The following lists communications where the retirement of Mailman was discussed publicly

Leadership

  • This is a Foundation staff run initiative including
    • Matt Tesauro - primary point of contact
    • Harold Blankenship - staff representation for project mail lists
    • Dawn Aitken - staff representation for chapter mail lists

FAQ

(Q1) My list is no longer showing on mailman and/or emails to it are bouncing back with something like:

reason: 550 permanent failure for one or more recipients (OLD_LIST_NAME@lists.owasp.org:550 5.1.1 <OLD_LIST_NAME@lists.owasp.org>... User unknown

(A1) You list didn't have any email traffic for over 1 calendar year and was archived. If you fill out the form to request early migration to Google Groups, we can re-create that list in Google Groups for you.

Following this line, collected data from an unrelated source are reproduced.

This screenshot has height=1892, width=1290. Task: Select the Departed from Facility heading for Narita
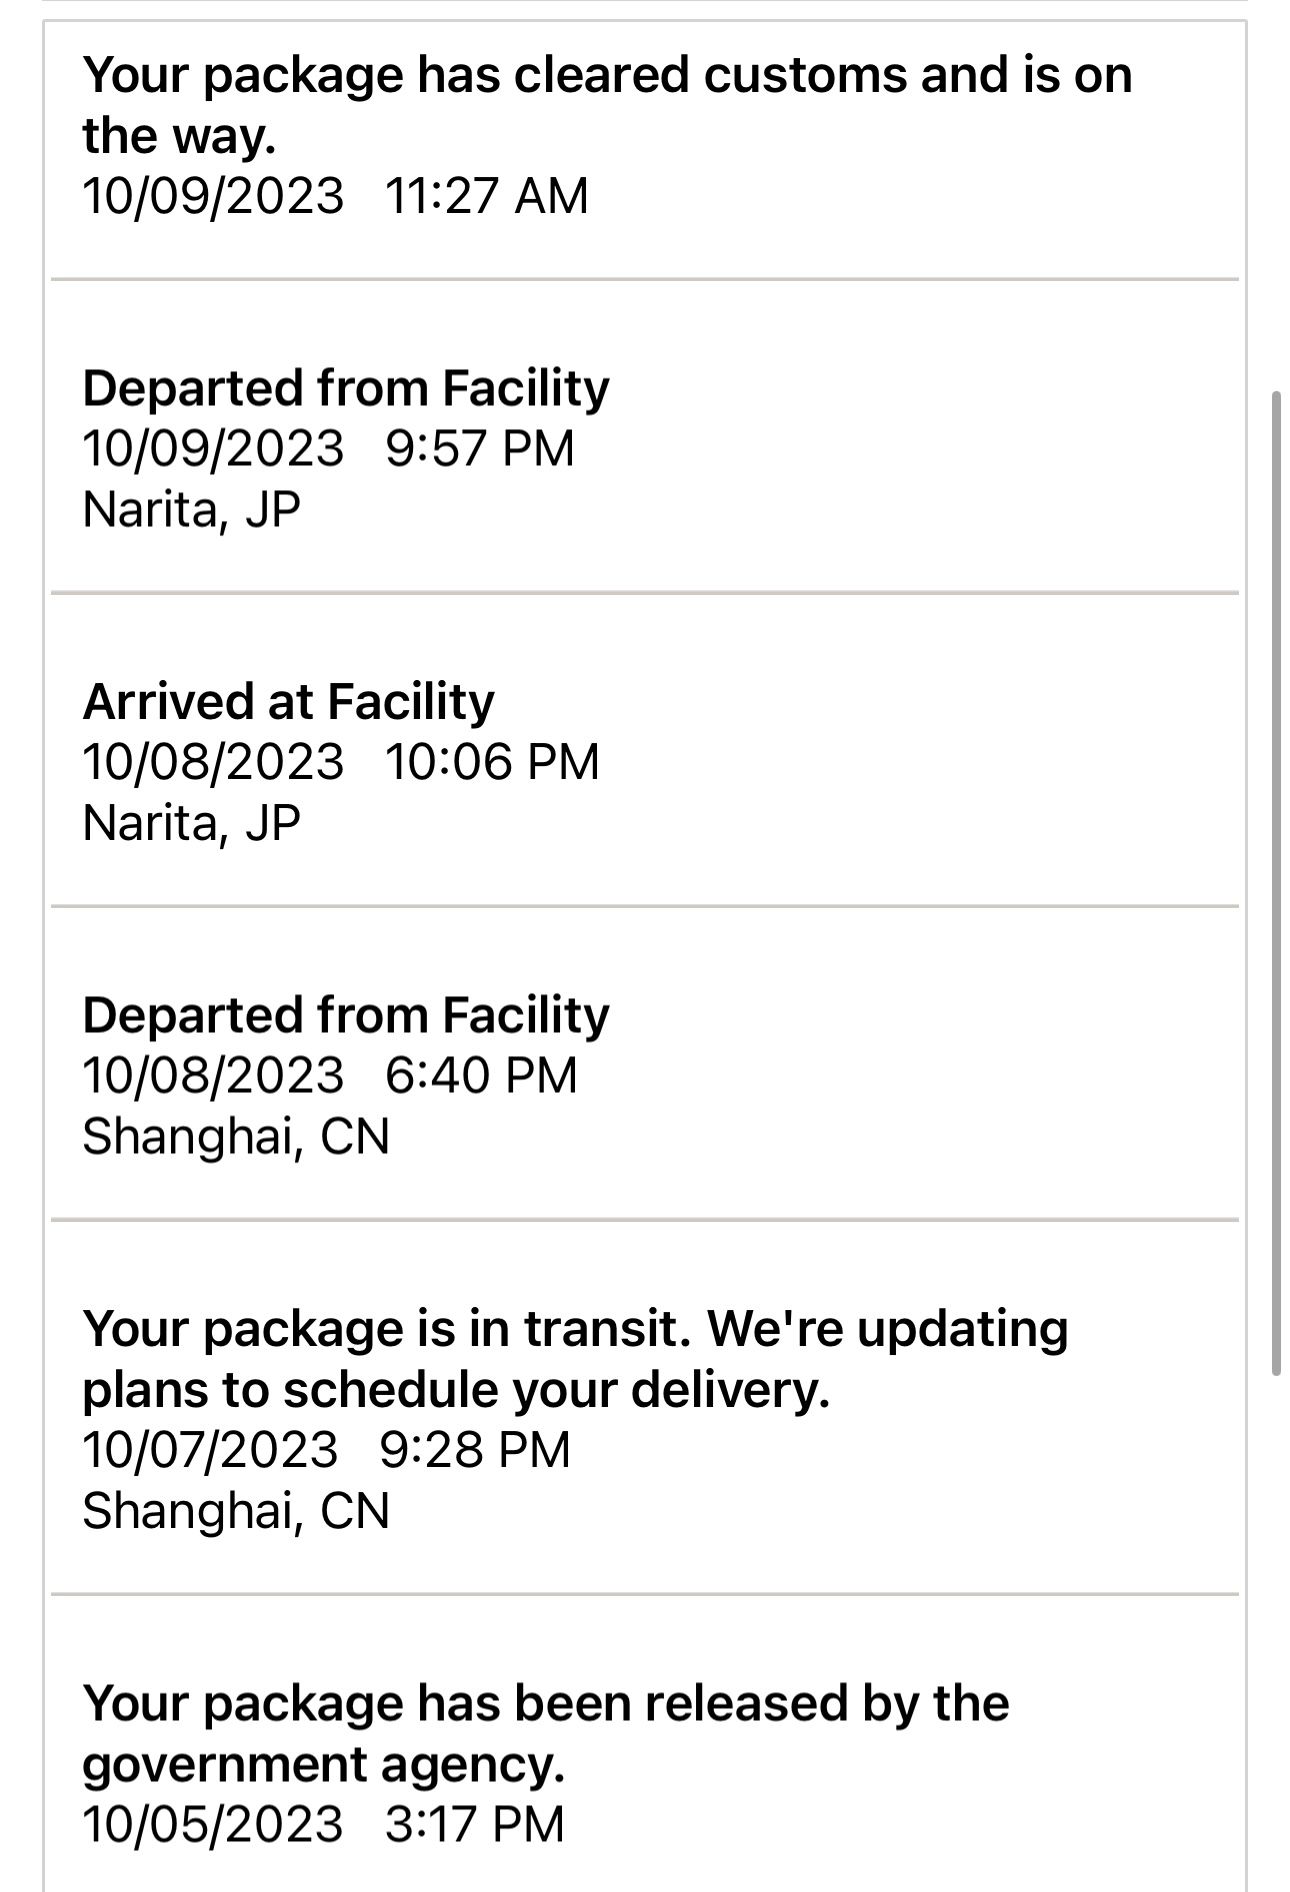[345, 388]
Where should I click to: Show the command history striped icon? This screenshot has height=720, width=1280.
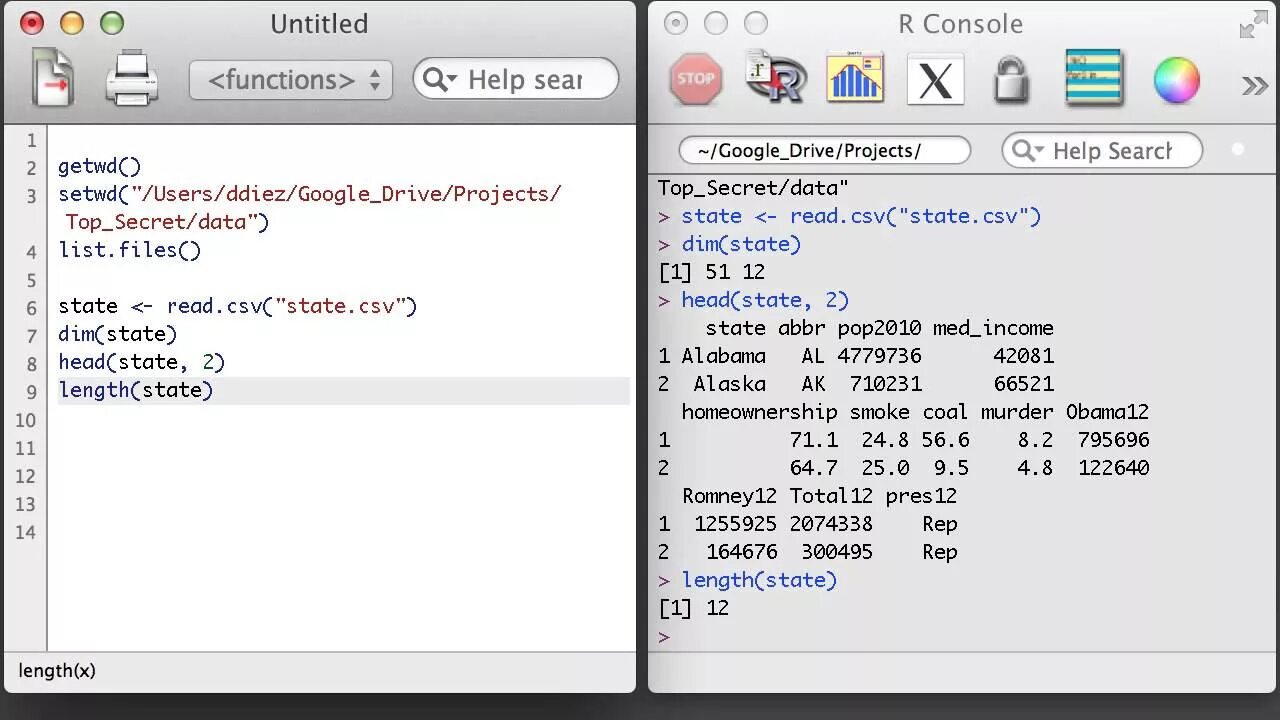pos(1093,78)
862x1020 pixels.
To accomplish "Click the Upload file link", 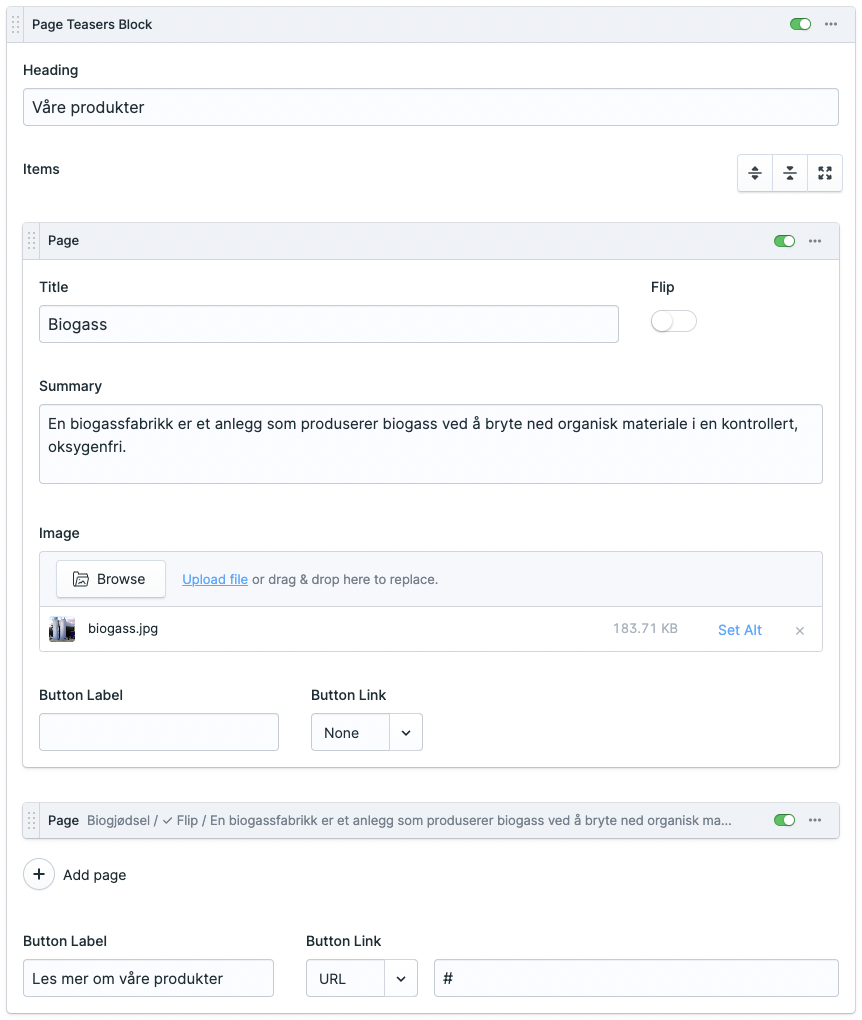I will (x=214, y=579).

(Q2) How do my existing Mailman user join the new Google Group? Do they need to have an Google or @owasp.org account?

(A2) There's several ways to join one of the new Google Groups - they are documented fully here. And you don't have to have a Google account to join our Google Groups.

Other translations of instructions on joining a Google Group at OWASP

(Q3) Do I need to have a Google account, an @owasp.org email or provide my phone number/mobile number to participate in Google Groups at OWASP?

(A3) No, all you need is an email address and you can participate in any of the OWASP Foundation Google Groups. For specifics on how to join a Google Group without a Google or @owasp.org email address, see part 2 of this document - also available in Japanese.